Knoblauch hat er auch dabei, sagt Henning, dessen Geruchssinn
auch in seiner menschlichen Gestalt sehr viel feiner geworden ist. Vielleicht
könnte er mir etwas davon abgeben. Ich koche viel und habe schon wieder
vergessen, welchen zu besorgen.
Sie halten sich da raus! brüllt der Typ. Sie haben
nichts zu befürchten ich bin nur hinter Vampiren her, nicht hinter
normalen Menschen.
Wenn du wüsstest, denke ich. Hören Sie..., beginne
ich, aber der Typ hört nicht.
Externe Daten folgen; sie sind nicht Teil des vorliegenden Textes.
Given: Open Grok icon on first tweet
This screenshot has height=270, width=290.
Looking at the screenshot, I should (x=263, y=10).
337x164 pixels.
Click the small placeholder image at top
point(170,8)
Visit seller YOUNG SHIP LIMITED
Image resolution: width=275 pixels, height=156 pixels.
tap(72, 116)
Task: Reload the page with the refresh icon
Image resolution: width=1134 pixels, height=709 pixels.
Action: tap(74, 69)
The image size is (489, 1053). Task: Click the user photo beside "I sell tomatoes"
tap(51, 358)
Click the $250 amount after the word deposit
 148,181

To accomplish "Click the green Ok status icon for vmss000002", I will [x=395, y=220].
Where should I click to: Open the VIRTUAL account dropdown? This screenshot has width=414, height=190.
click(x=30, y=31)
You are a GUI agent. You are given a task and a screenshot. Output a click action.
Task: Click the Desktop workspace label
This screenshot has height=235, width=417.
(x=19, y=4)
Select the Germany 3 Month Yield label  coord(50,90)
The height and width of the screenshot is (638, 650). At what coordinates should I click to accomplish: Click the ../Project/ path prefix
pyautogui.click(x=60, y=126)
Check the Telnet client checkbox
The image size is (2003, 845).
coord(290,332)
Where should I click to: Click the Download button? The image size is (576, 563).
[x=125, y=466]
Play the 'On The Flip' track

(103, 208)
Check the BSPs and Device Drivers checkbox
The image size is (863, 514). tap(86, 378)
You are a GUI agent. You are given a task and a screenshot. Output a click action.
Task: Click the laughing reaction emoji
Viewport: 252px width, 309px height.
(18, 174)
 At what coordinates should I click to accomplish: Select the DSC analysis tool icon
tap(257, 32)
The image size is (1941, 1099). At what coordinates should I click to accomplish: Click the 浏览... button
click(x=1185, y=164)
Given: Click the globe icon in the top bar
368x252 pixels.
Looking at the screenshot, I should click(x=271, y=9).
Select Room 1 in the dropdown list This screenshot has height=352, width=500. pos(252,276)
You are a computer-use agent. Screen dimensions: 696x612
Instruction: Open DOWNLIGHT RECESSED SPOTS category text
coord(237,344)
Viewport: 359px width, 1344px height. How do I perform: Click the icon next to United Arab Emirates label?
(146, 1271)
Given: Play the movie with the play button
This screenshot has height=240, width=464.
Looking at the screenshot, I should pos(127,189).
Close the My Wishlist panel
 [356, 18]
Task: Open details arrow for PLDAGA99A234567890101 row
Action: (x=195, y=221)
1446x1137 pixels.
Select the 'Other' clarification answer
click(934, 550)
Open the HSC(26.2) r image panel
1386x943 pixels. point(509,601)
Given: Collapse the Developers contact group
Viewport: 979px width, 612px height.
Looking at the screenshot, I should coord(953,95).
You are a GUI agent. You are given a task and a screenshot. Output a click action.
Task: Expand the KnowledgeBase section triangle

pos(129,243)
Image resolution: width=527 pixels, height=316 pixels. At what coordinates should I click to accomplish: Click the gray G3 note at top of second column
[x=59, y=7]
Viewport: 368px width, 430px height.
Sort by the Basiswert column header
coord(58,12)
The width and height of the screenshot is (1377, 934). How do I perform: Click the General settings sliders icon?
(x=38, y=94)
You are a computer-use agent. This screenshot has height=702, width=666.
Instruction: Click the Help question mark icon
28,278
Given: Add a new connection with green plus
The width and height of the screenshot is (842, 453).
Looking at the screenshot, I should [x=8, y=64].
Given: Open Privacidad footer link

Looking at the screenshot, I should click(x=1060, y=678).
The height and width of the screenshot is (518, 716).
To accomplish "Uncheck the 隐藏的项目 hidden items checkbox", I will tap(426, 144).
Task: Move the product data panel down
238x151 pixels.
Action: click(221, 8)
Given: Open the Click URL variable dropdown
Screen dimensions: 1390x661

Er reißt die Armbrust hoch und schießt.
Mist, denke ich und versuche mich zu ducken, aber etwas prallt gegen
mich und reißt mich um oder jemand? und ich höre
das hässliche Geräusch, mit dem der Armbrustbolzen etwas trifft.
Ich komme hoch, auf ein Knie, und vor mir liegt Kurt, sichtbar, sehr blass,
und in seiner Brust steckt der Bolzen. Ein Blutfleck breitet sich aus auf
seinem weißen T-Shirt, viel Blut. Nein, denke ich. Das habe ich
befürchtet, seit fast dreihundert Jahren, dass einmal ein Mensch zu Schaden
kommt, einer meiner Freunde, wegen dem, was ich bin.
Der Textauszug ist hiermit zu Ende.